- **WHAT THE EXERCISE ASKS**
Quote each of the lines below verbatim, changing nothing.

- **Dataset excerpt**
++++++
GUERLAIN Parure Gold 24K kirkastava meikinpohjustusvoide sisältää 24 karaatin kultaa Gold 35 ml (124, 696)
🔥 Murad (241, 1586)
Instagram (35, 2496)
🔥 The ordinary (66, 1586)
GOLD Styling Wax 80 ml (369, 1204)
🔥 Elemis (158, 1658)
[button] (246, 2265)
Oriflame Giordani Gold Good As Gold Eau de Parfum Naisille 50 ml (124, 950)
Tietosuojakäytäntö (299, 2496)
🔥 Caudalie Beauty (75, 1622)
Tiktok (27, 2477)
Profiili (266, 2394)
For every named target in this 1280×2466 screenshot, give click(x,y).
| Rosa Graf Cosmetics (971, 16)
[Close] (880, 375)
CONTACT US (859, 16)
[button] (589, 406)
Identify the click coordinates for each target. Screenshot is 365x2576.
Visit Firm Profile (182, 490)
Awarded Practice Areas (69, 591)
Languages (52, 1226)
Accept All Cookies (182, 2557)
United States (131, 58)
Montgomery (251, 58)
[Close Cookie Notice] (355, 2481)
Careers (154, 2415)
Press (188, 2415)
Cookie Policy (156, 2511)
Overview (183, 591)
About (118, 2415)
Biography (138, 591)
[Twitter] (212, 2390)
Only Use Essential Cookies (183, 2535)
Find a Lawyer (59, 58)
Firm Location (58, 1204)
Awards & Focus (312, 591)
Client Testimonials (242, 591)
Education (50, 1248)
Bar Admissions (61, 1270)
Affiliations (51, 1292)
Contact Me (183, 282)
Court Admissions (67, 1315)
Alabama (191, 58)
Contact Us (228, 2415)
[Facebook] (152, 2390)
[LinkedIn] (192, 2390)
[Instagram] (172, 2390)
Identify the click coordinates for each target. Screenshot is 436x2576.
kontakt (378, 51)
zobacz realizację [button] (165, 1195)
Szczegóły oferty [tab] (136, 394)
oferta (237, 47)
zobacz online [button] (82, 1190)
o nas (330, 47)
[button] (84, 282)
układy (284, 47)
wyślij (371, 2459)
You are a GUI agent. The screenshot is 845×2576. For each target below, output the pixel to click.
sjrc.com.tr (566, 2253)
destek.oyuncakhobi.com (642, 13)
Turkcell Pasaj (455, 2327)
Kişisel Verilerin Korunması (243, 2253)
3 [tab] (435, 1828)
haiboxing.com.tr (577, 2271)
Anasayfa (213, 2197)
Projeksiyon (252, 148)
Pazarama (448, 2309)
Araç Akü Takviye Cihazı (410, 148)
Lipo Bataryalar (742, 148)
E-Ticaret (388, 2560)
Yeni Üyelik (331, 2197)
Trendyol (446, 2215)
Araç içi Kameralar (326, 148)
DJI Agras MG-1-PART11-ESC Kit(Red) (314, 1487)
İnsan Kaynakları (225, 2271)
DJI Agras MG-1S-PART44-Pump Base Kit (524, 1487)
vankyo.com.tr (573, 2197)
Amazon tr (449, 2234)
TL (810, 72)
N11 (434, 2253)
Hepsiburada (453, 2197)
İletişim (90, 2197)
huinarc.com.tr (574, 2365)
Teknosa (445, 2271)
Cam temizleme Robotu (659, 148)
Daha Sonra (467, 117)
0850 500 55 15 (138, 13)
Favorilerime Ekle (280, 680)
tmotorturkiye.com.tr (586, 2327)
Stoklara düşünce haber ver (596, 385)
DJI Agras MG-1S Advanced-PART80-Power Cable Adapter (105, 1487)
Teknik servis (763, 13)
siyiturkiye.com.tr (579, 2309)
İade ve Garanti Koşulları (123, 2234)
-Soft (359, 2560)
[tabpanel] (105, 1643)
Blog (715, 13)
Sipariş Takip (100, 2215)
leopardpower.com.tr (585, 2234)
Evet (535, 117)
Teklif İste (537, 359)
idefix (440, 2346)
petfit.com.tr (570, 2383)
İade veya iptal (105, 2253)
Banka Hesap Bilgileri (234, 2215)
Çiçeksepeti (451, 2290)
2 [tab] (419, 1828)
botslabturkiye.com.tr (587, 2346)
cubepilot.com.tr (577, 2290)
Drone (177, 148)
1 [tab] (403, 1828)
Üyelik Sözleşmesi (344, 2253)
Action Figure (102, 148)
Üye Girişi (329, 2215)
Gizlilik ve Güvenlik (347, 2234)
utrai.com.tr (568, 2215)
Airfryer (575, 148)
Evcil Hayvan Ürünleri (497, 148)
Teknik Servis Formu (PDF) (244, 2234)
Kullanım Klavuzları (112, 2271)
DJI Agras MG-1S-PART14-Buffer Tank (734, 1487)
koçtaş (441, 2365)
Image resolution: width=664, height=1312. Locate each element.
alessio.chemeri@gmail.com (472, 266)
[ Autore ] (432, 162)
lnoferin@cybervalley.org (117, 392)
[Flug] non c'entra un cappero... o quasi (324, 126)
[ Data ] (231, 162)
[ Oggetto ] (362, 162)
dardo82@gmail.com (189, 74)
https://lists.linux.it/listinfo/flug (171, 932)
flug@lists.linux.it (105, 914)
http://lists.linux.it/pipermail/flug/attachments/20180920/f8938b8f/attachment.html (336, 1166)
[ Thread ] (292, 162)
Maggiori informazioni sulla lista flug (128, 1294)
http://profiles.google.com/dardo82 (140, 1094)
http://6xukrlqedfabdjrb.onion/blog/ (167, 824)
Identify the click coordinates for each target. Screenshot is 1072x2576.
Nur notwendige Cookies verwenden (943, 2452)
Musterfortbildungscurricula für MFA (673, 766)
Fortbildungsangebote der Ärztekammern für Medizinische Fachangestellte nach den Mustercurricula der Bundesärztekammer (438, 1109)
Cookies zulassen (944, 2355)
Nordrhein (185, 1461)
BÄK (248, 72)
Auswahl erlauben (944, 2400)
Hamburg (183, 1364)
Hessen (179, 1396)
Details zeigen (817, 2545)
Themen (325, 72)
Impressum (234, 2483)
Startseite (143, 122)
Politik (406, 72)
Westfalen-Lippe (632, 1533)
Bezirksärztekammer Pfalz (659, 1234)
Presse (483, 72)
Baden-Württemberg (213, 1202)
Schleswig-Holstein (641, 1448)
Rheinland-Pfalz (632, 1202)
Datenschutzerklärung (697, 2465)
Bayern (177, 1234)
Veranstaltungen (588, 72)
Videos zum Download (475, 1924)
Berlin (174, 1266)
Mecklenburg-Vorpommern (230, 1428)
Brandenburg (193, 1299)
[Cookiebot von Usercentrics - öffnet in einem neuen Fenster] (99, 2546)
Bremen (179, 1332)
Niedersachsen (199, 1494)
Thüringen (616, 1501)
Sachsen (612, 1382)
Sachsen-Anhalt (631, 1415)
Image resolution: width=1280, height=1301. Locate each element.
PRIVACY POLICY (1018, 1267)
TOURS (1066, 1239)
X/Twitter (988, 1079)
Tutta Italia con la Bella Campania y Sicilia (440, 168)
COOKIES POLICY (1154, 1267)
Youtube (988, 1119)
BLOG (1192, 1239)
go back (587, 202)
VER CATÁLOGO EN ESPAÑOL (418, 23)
++++++
- **THE COMPLETED TASK**
GUERLAIN Parure Gold 24K kirkastava meikinpohjustusvoide sisältää 24 karaatin kultaa Gold 35 ml (124, 696)
🔥 Murad (241, 1586)
Instagram (35, 2496)
🔥 The ordinary (66, 1586)
GOLD Styling Wax 80 ml (369, 1204)
🔥 Elemis (158, 1658)
[button] (246, 2265)
Oriflame Giordani Gold Good As Gold Eau de Parfum Naisille 50 ml (124, 950)
Tietosuojakäytäntö (299, 2496)
🔥 Caudalie Beauty (75, 1622)
Tiktok (27, 2477)
Profiili (266, 2394)
For every named target in this 1280×2466 screenshot, give click(x,y).
| Rosa Graf Cosmetics (971, 16)
[Close] (880, 375)
CONTACT US (859, 16)
[button] (589, 406)
Identify the click coordinates for each target. Screenshot is 365x2576.
Visit Firm Profile (182, 490)
Awarded Practice Areas (69, 591)
Languages (52, 1226)
Accept All Cookies (182, 2557)
United States (131, 58)
Montgomery (251, 58)
[Close Cookie Notice] (355, 2481)
Careers (154, 2415)
Press (188, 2415)
Cookie Policy (156, 2511)
Overview (183, 591)
About (118, 2415)
Biography (138, 591)
[Twitter] (212, 2390)
Only Use Essential Cookies (183, 2535)
Find a Lawyer (59, 58)
Firm Location (58, 1204)
Awards & Focus (312, 591)
Client Testimonials (242, 591)
Education (50, 1248)
Bar Admissions (61, 1270)
Affiliations (51, 1292)
Contact Me (183, 282)
Court Admissions (67, 1315)
Alabama (191, 58)
Contact Us (228, 2415)
[Facebook] (152, 2390)
[LinkedIn] (192, 2390)
[Instagram] (172, 2390)
Identify the click coordinates for each target. Screenshot is 436x2576.
kontakt (378, 51)
zobacz realizację [button] (165, 1195)
Szczegóły oferty [tab] (136, 394)
oferta (237, 47)
zobacz online [button] (82, 1190)
o nas (330, 47)
[button] (84, 282)
układy (284, 47)
wyślij (371, 2459)
You are a GUI agent. The screenshot is 845×2576. For each target below, output the pixel to click.
sjrc.com.tr (566, 2253)
destek.oyuncakhobi.com (642, 13)
Turkcell Pasaj (455, 2327)
Kişisel Verilerin Korunması (243, 2253)
3 [tab] (435, 1828)
haiboxing.com.tr (577, 2271)
Anasayfa (213, 2197)
Projeksiyon (252, 148)
Pazarama (448, 2309)
Araç Akü Takviye Cihazı (410, 148)
Lipo Bataryalar (742, 148)
E-Ticaret (388, 2560)
Yeni Üyelik (331, 2197)
Trendyol (446, 2215)
Araç içi Kameralar (326, 148)
DJI Agras MG-1-PART11-ESC Kit(Red) (314, 1487)
İnsan Kaynakları (225, 2271)
DJI Agras MG-1S-PART44-Pump Base Kit (524, 1487)
vankyo.com.tr (573, 2197)
Amazon tr (449, 2234)
TL (810, 72)
N11 (434, 2253)
Hepsiburada (453, 2197)
İletişim (90, 2197)
huinarc.com.tr (574, 2365)
Teknosa (445, 2271)
Cam temizleme Robotu (659, 148)
Daha Sonra (467, 117)
0850 500 55 15 (138, 13)
Favorilerime Ekle (280, 680)
tmotorturkiye.com.tr (586, 2327)
Stoklara düşünce haber ver (596, 385)
DJI Agras MG-1S Advanced-PART80-Power Cable Adapter (105, 1487)
Teknik servis (763, 13)
siyiturkiye.com.tr (579, 2309)
İade ve Garanti Koşulları (123, 2234)
-Soft (359, 2560)
[tabpanel] (105, 1643)
Blog (715, 13)
Sipariş Takip (100, 2215)
leopardpower.com.tr (585, 2234)
Evet (535, 117)
Teklif İste (537, 359)
idefix (440, 2346)
petfit.com.tr (570, 2383)
İade veya iptal (105, 2253)
Banka Hesap Bilgileri (234, 2215)
Çiçeksepeti (451, 2290)
2 [tab] (419, 1828)
botslabturkiye.com.tr (587, 2346)
cubepilot.com.tr (577, 2290)
Drone (177, 148)
1 [tab] (403, 1828)
Üyelik Sözleşmesi (344, 2253)
Action Figure (102, 148)
Üye Girişi (329, 2215)
Gizlilik ve Güvenlik (347, 2234)
utrai.com.tr (568, 2215)
Airfryer (575, 148)
Evcil Hayvan Ürünleri (497, 148)
Teknik Servis Formu (PDF) (244, 2234)
Kullanım Klavuzları (112, 2271)
DJI Agras MG-1S-PART14-Buffer Tank (734, 1487)
koçtaş (441, 2365)
Image resolution: width=664, height=1312. Locate each element.
alessio.chemeri@gmail.com (472, 266)
[ Autore ] (432, 162)
lnoferin@cybervalley.org (117, 392)
[Flug] non c'entra un cappero... o quasi (324, 126)
[ Data ] (231, 162)
[ Oggetto ] (362, 162)
dardo82@gmail.com (189, 74)
https://lists.linux.it/listinfo/flug (171, 932)
flug@lists.linux.it (105, 914)
http://lists.linux.it/pipermail/flug/attachments/20180920/f8938b8f/attachment.html (336, 1166)
[ Thread ] (292, 162)
Maggiori informazioni sulla lista flug (128, 1294)
http://profiles.google.com/dardo82 (140, 1094)
http://6xukrlqedfabdjrb.onion/blog/ (167, 824)
Identify the click coordinates for each target. Screenshot is 1072x2576.
Nur notwendige Cookies verwenden (943, 2452)
Musterfortbildungscurricula für MFA (673, 766)
Fortbildungsangebote der Ärztekammern für Medizinische Fachangestellte nach den Mustercurricula der Bundesärztekammer (438, 1109)
Cookies zulassen (944, 2355)
Nordrhein (185, 1461)
BÄK (248, 72)
Auswahl erlauben (944, 2400)
Hamburg (183, 1364)
Hessen (179, 1396)
Details zeigen (817, 2545)
Themen (325, 72)
Impressum (234, 2483)
Startseite (143, 122)
Politik (406, 72)
Westfalen-Lippe (632, 1533)
Bezirksärztekammer Pfalz (659, 1234)
Presse (483, 72)
Baden-Württemberg (213, 1202)
Schleswig-Holstein (641, 1448)
Rheinland-Pfalz (632, 1202)
Datenschutzerklärung (697, 2465)
Bayern (177, 1234)
Veranstaltungen (588, 72)
Videos zum Download (475, 1924)
Berlin (174, 1266)
Mecklenburg-Vorpommern (230, 1428)
Brandenburg (193, 1299)
[Cookiebot von Usercentrics - öffnet in einem neuen Fenster] (99, 2546)
Bremen (179, 1332)
Niedersachsen (199, 1494)
Thüringen (616, 1501)
Sachsen (612, 1382)
Sachsen-Anhalt (631, 1415)
Image resolution: width=1280, height=1301. Locate each element.
PRIVACY POLICY (1018, 1267)
TOURS (1066, 1239)
X/Twitter (988, 1079)
Tutta Italia con la Bella Campania y Sicilia (440, 168)
COOKIES POLICY (1154, 1267)
Youtube (988, 1119)
BLOG (1192, 1239)
go back (587, 202)
VER CATÁLOGO EN ESPAÑOL (418, 23)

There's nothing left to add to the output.